Today’s general data standards are akin to yesterday’s HTML/CSS browser support standards. The first rev of Gecko (not to be confused w/ the original Mosaic/Navigator rendering engine) at Netscape was truly standards compliant in that it did not provide backwards compatibility for the years of web content that had been built up; that idea made it an Alpha or two into the release cycle, until “quirks-mode” became status quo. The abyss of broken data that machines, and humans, generate, eclipsed web pages back then, and it’s an ever present issue in the ATOM/RSS/XML available today.
Gnip, along with social data aggregators like Plaxo and FriendFeed, has a unique view of the data world. While ugly to us, we normalize data to make our Customers’ lives better. Consumer facing aggregators (Plaxo/FF) beautify the picture for their display layers. Gnip beautifies the picture for it’s data consumption API. Cleaning up the mess that exists on the network today has been an eye opening process. When our data producers (publishers) PUSH data in Gnip XML, life is great. We’re able to work closely with said producers to ensure properly structured, formatted, encoded, and escaped data comes into the system. When, data comes into the system through any other means (e.g. XMPP feeds, RSS/ATOM polling) it’s a rats nest of unstructured, cobbled-together, ill-formated, and poorly-encoded/escaped data.
XML has provided self describing formats and structure, but it ends there. Thousands of pounds of wounded data shows up on Gnip’s doorstep each day, and that’s where Gnip’s normalization heavy lifting work comes into play. I thought I’d share some of the more common bustage we see, along with a little commentary around the category of problem
- ![CDATA] is akin to void* and is way overused. The result is magical custom parsing of something that someone couldn’t fit into some higher-level structure.
- If you’re back-dooring data/functions into an otherwise “content” payload, you should revisit your overall model. Just like void*, CDATA usually suggests an opaque box you’re trying to jam through the system.
- Character limited message bodies (e.g. microblogging services) wind up providing data to Gnip that has escaped HTML sequences chopped in half, leaving the data consumer (Gnip in this case) guessing at what to do with a broken encoding. If I give you “&a”, you have to decide whether to consider it literally, expand it to “&”, or to drop it.

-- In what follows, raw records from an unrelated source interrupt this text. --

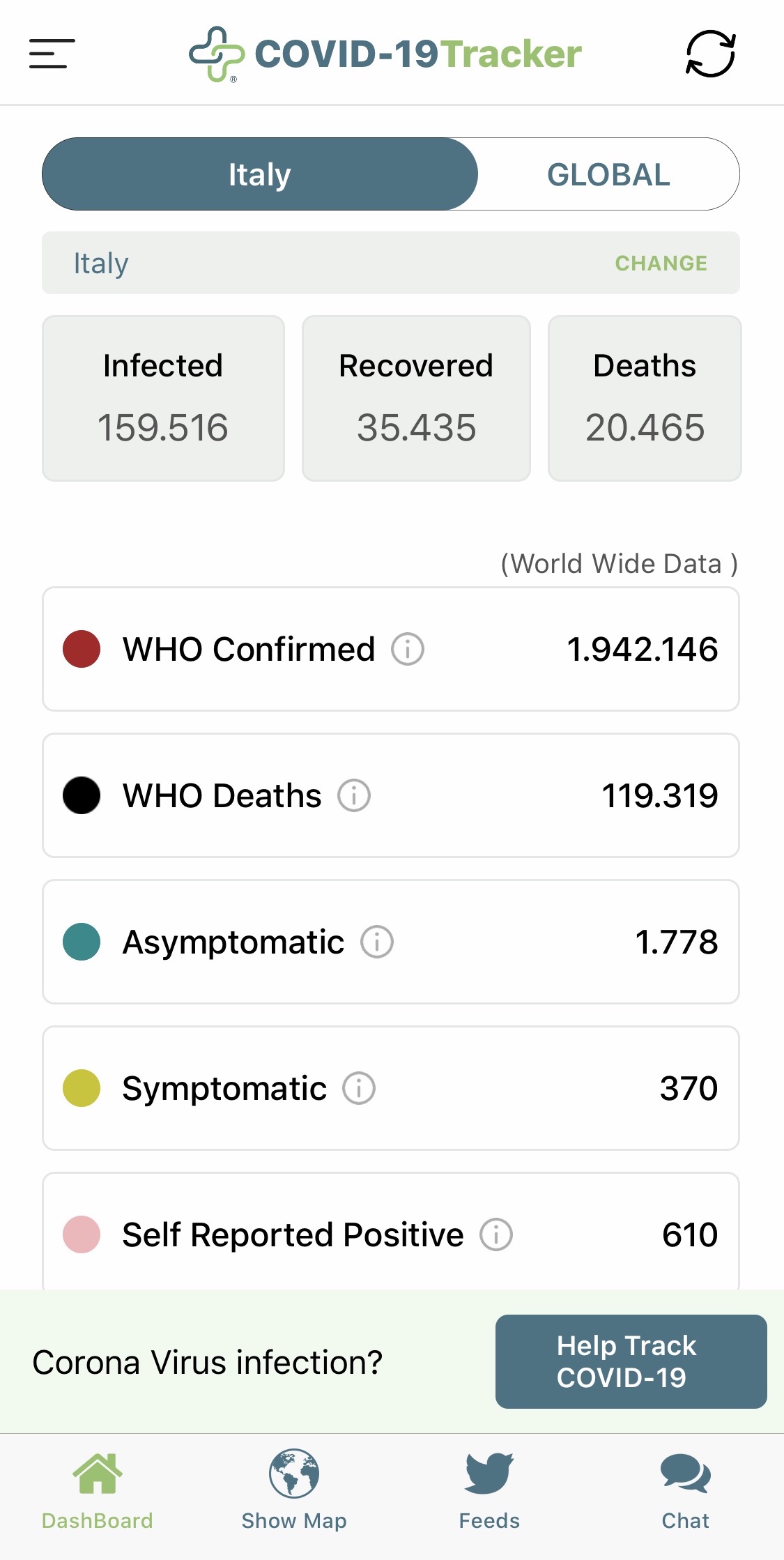Tap info icon next to WHO Deaths
The width and height of the screenshot is (784, 1560).
[354, 795]
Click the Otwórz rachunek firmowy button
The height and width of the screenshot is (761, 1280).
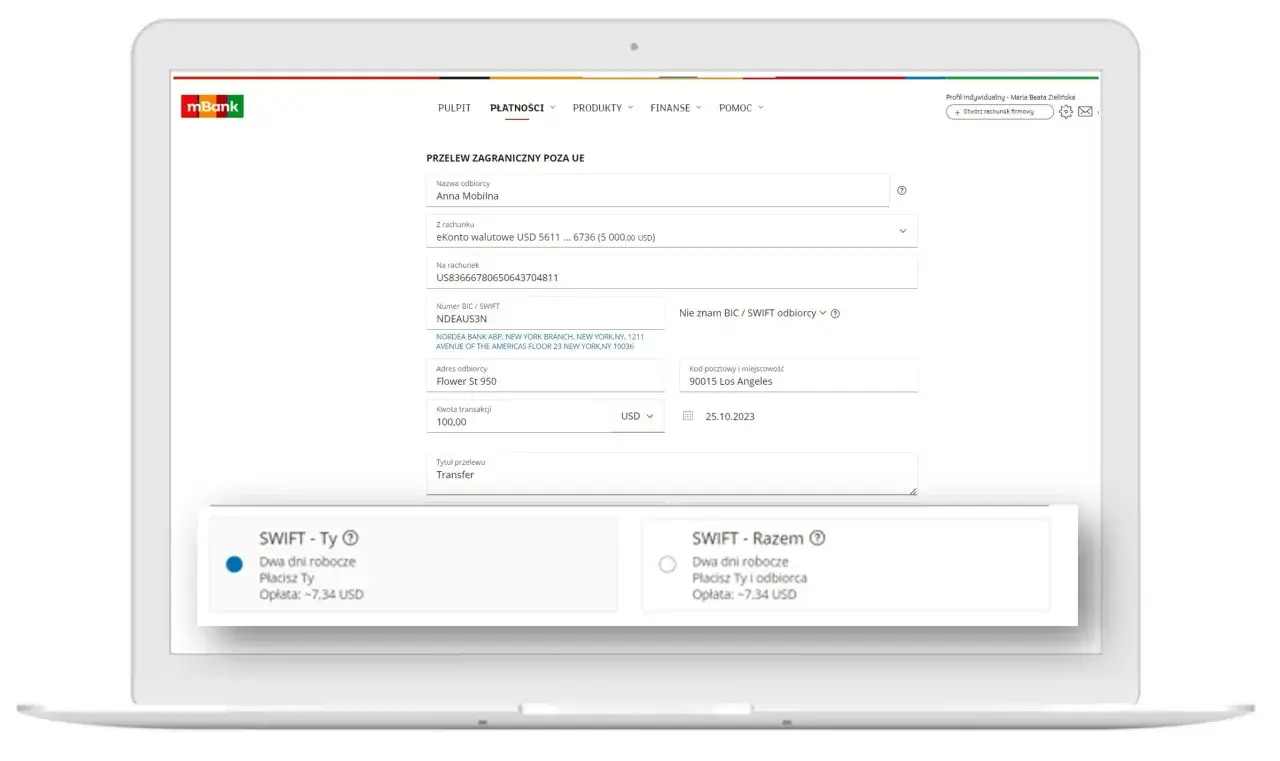pos(998,113)
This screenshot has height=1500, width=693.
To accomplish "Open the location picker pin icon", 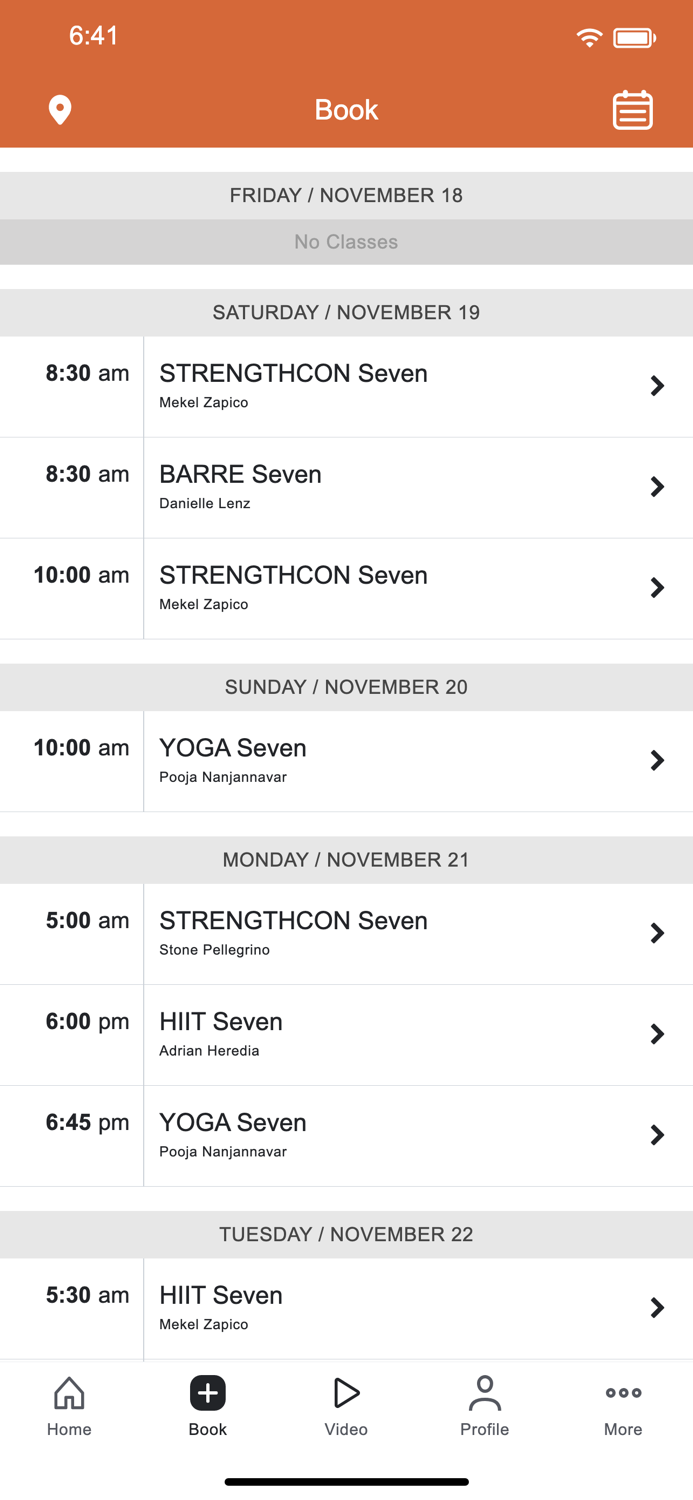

None of which was intended by the user that generated the original content, they just typed ‘&’ into a text field somewhere.
- Facebook has taken a swing at how to categorize “body”/”message” sizes which is nice, but clients need to do a better job truncating by taking downstream encoding/decoding/expansion realities into consideration.
- Document bodies that have been escaped/encoded multiple times, subsequently leave us deciphering how many times to run them through the un-escape/decode channel.
- _Lazy_. Pay attention to how you’re treating data, and be consistent.
- Illegal characters in XML attribute/element values.
- _LAZY_. Pay attention.
- Custom extensions to “standard” formats (XMPP, RSS, ATOM). You think you’re doing the right thing by “extending” the format to do what you want, but you often wind up throwing a wrench in downstream processing. Widely used libs don’t understand your extensions, and much of the time, the extension wasn’t well constructed to begin with.
- Sort of akin to CDATA, however, legitimate use cases exist for this. Keep in mind that by doing this, there are many libraries in the ecosystem that will not understand what you’ve done. You have to be confident that your data consumers are something you can control and ensure they’re using a lib/extension that can handle your stuff. Avoid extensions, or if you have to use them, get it right.
- Namespace case-sensitivity/insensitivity assumptions differ from service to service.
- Case-sensitivity rules were polluted with the advent of MS-DOS, and have been propagated over the years by end-user expectations. Inconsistency stinks, but this one’s around forever.
- UTF-8, ASCII encoding bugs/misuse/misunderstanding. Often data claims to be encoded one way, when in fact it was encoded differently.
- Understand your tool chain, and who’s modifying what, and when. Ensure consistency from top to bottom. Take the time to get it right.
- UTF-16… don’t go there.
- uh huh.
- Libraries in the field to handle all of the above each make their own inconsistent assumptions.
- It’s conceivable to me that Gnip winds up stating the art in XML processing libs, whether by doing it ourselves, or contributing to existing code trees. Lots of good work out there, none of it great.
You’re probably wondering about the quality of the XML structure itself. By volume, the bulk of data that comes into Gnip validates out of the box. Shocking, but true. As you could probably guess, most of our energy is spent resolving the above data quality issues. The unfortunate reality for Gnip is that the “edge” cases consume lots of cycles. As a Gnip consumer, you get to draft off of our efforts, and we’re happy to do it in order to make your lives better.
If everyone would clean up their data by the end of the day, that’d be great. Thanks.